** EXTRACTED INFORMATION follows **

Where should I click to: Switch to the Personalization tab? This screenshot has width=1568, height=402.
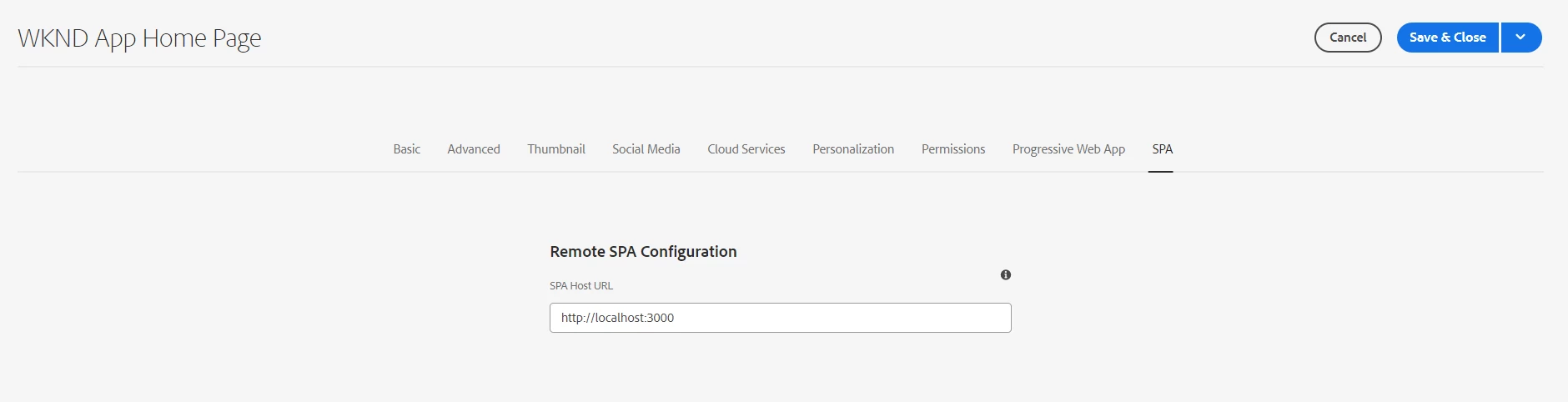tap(853, 149)
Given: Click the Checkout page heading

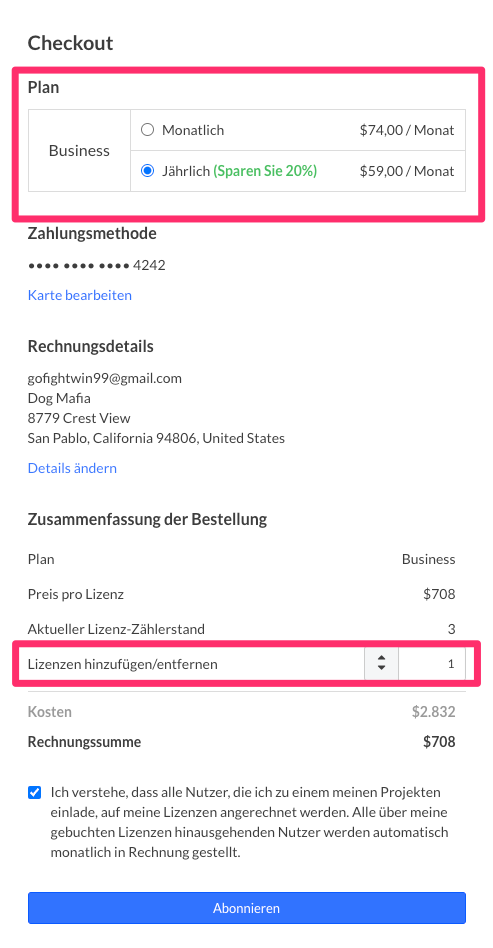Looking at the screenshot, I should point(70,43).
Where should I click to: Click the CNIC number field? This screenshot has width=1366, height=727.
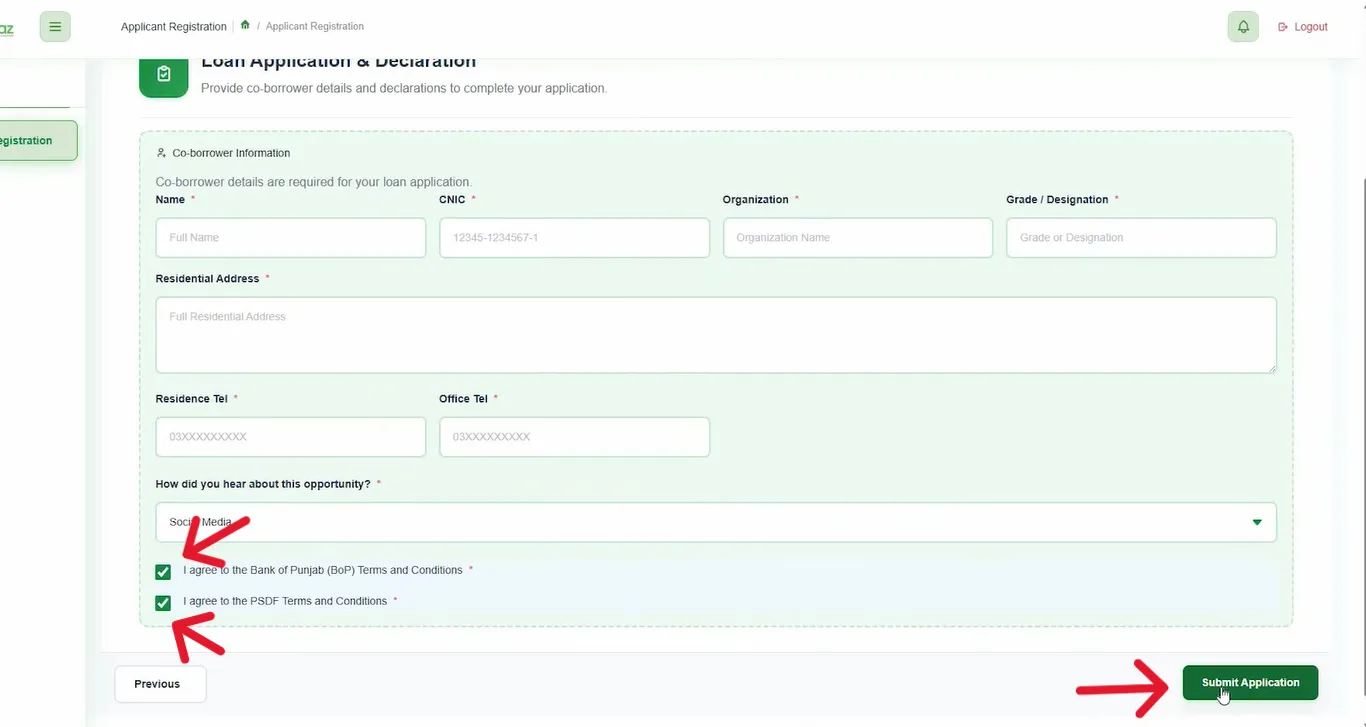click(x=574, y=238)
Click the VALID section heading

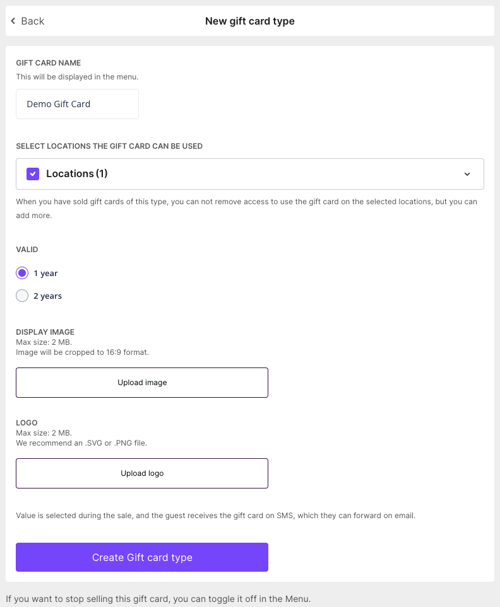27,249
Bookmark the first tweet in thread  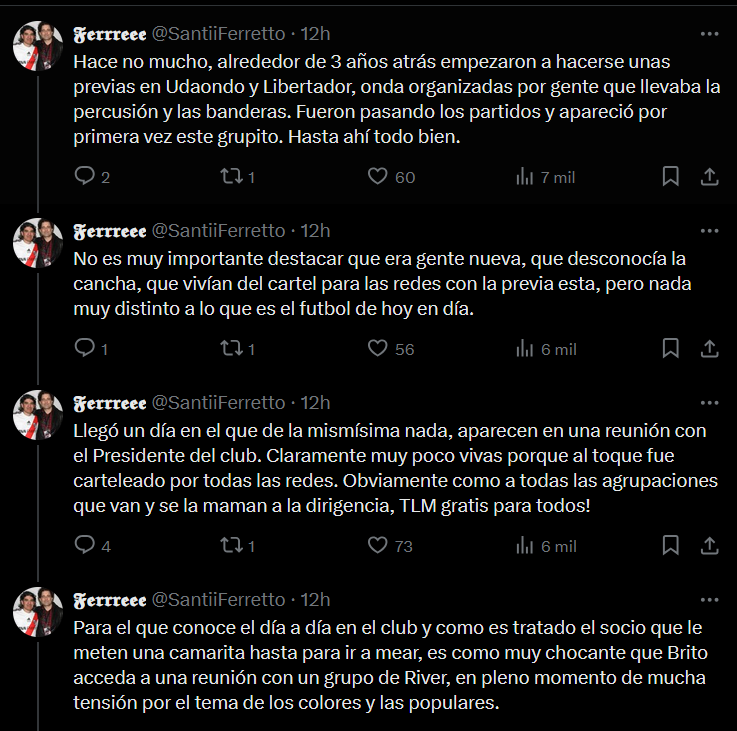pyautogui.click(x=671, y=176)

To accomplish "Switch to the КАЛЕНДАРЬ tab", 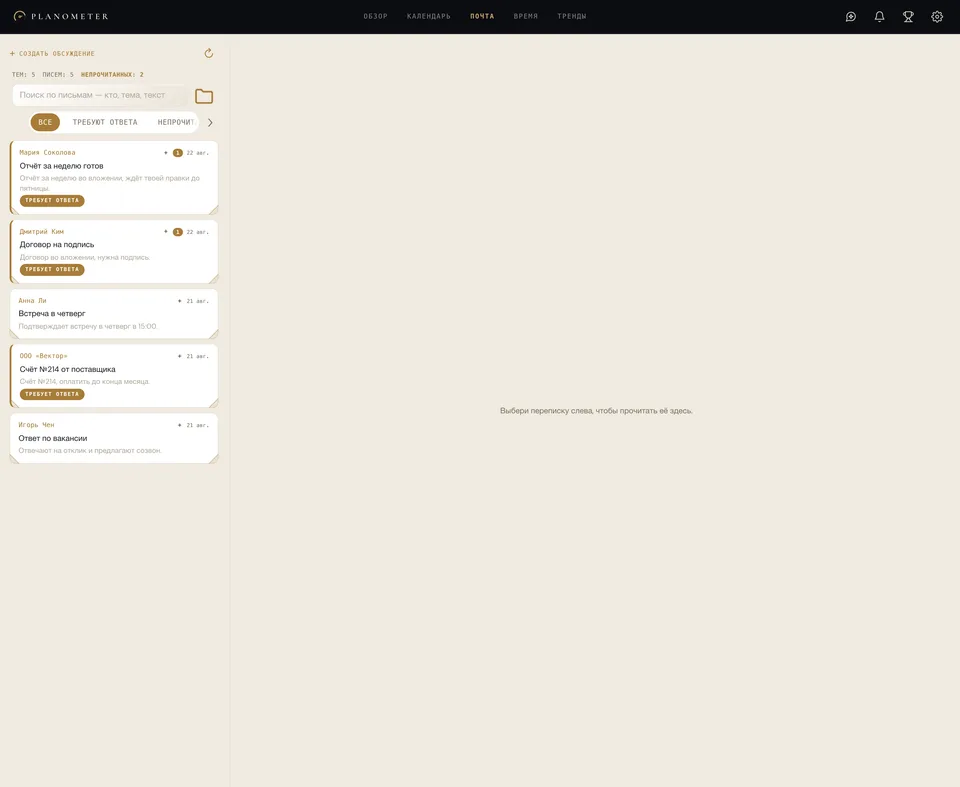I will (429, 17).
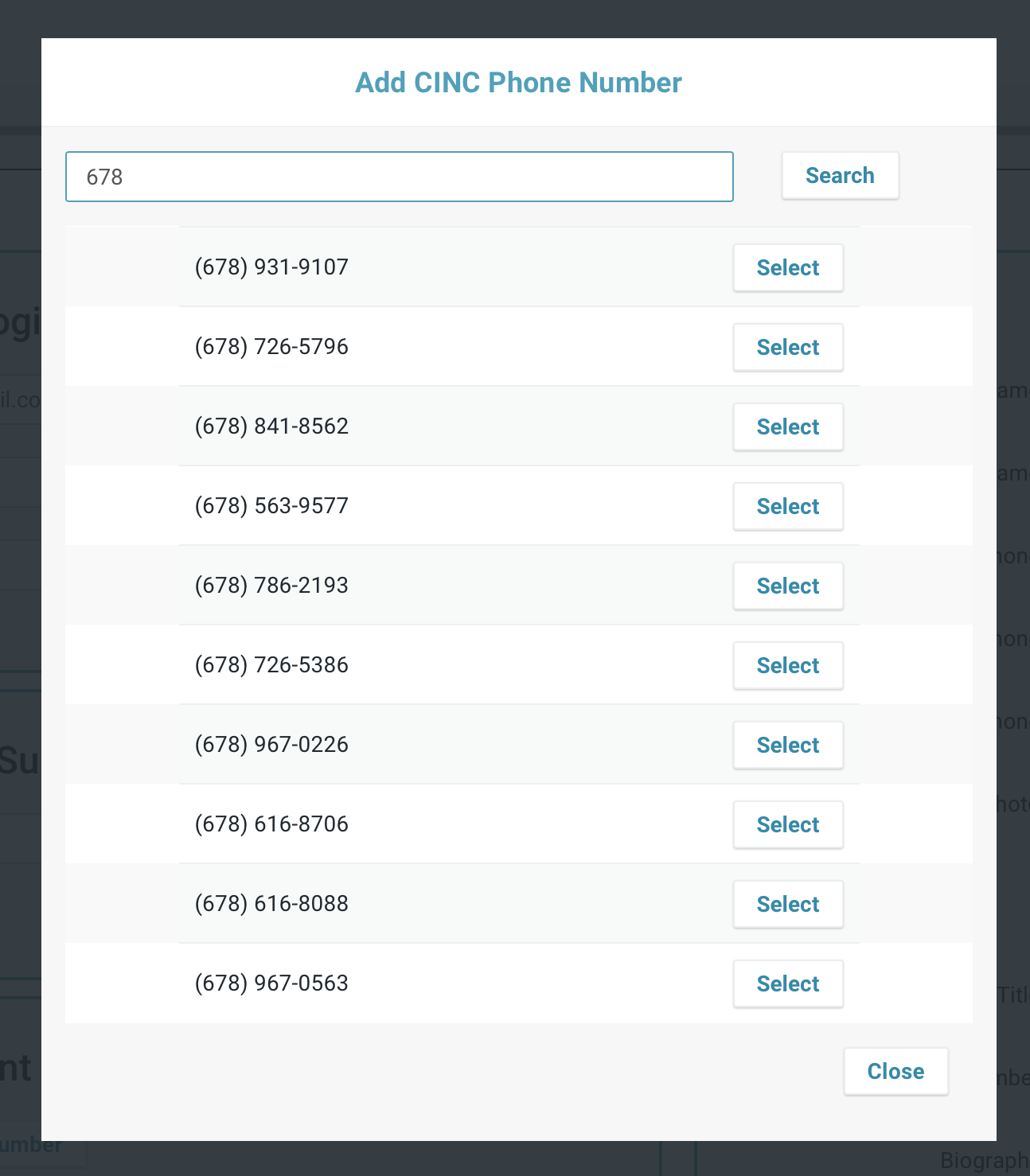Image resolution: width=1030 pixels, height=1176 pixels.
Task: Click the area code search input field
Action: 398,177
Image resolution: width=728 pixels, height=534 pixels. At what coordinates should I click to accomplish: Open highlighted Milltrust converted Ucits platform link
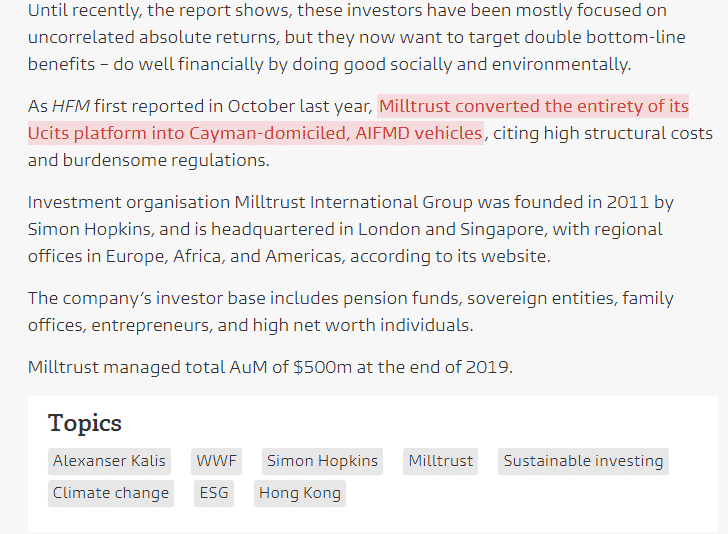click(533, 107)
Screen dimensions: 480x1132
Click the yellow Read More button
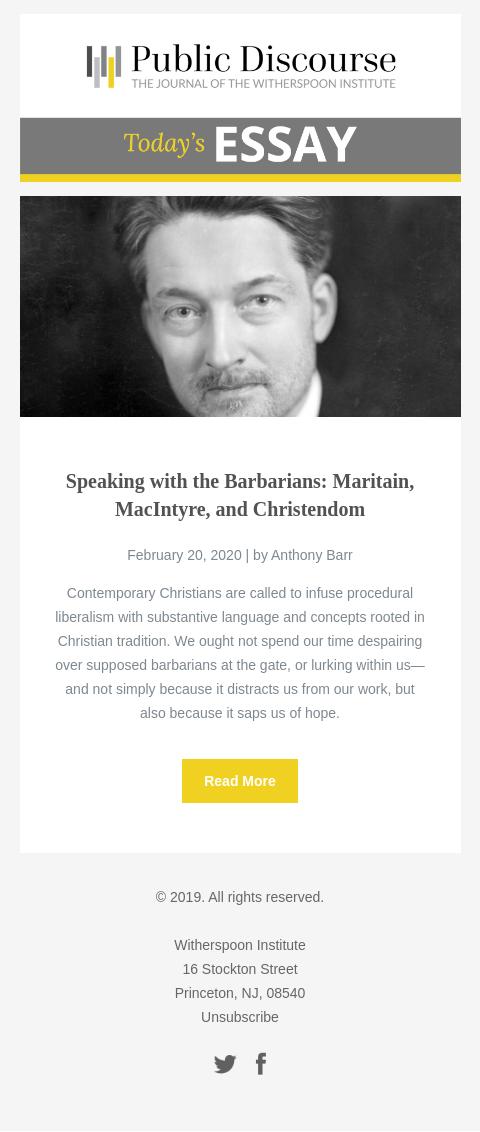point(240,780)
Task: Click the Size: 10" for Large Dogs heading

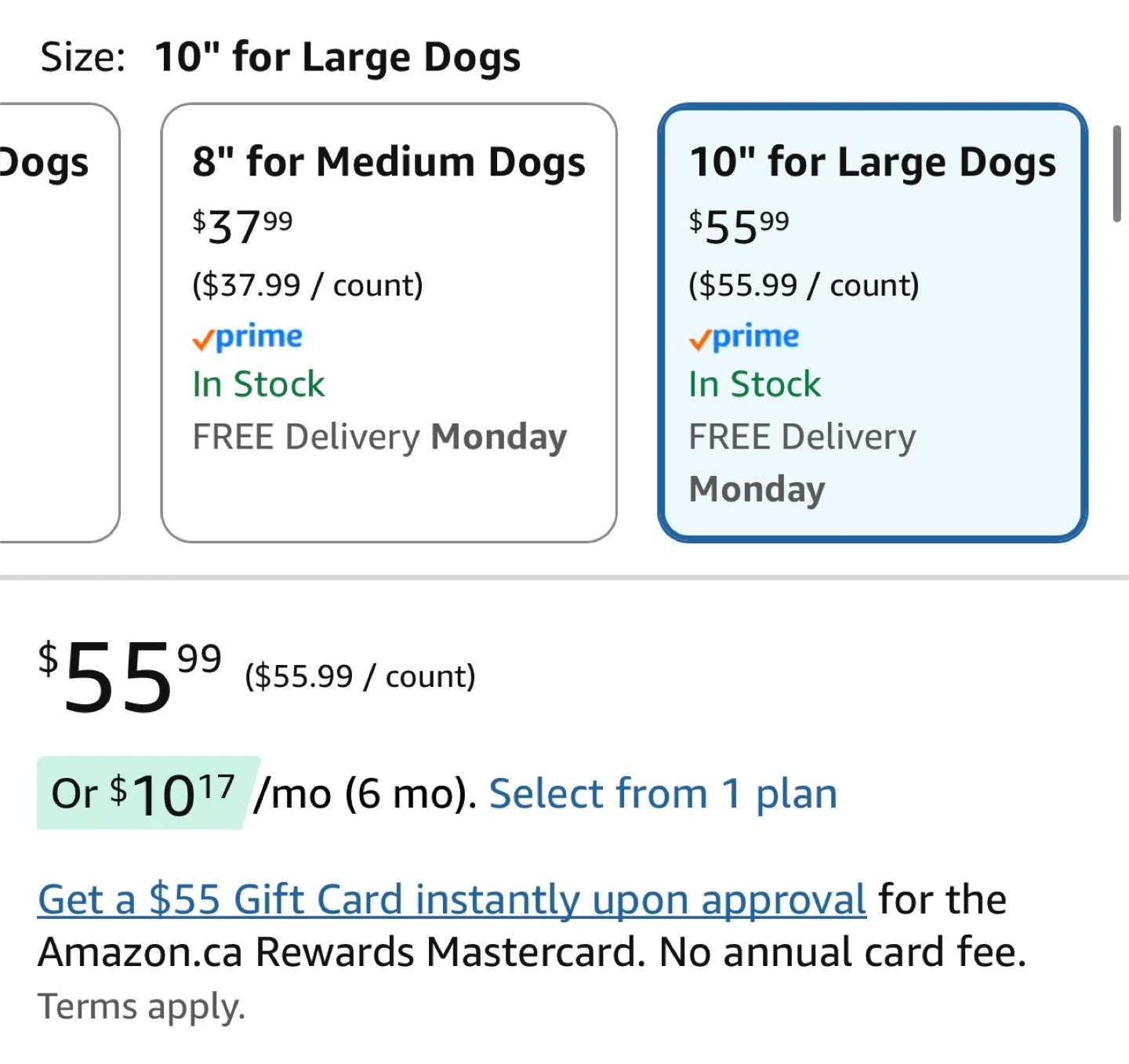Action: 281,57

** End of EXTRACTED INFORMATION **

_WORK REQUIRED:_ Retype, without any picture, exactly the lines from the one with "Image resolution: width=728" through the end of the entries, inclusive.

_PROBLEM SOLUTION:_
Image resolution: width=728 pixels, height=534 pixels. At what coordinates should I click to accomplish: Open highlighted Milltrust converted Ucits platform link
click(533, 107)
Screen dimensions: 480x1132
Click the yellow Read More button
point(240,780)
Task: Click the Size: 10" for Large Dogs heading

Action: 281,57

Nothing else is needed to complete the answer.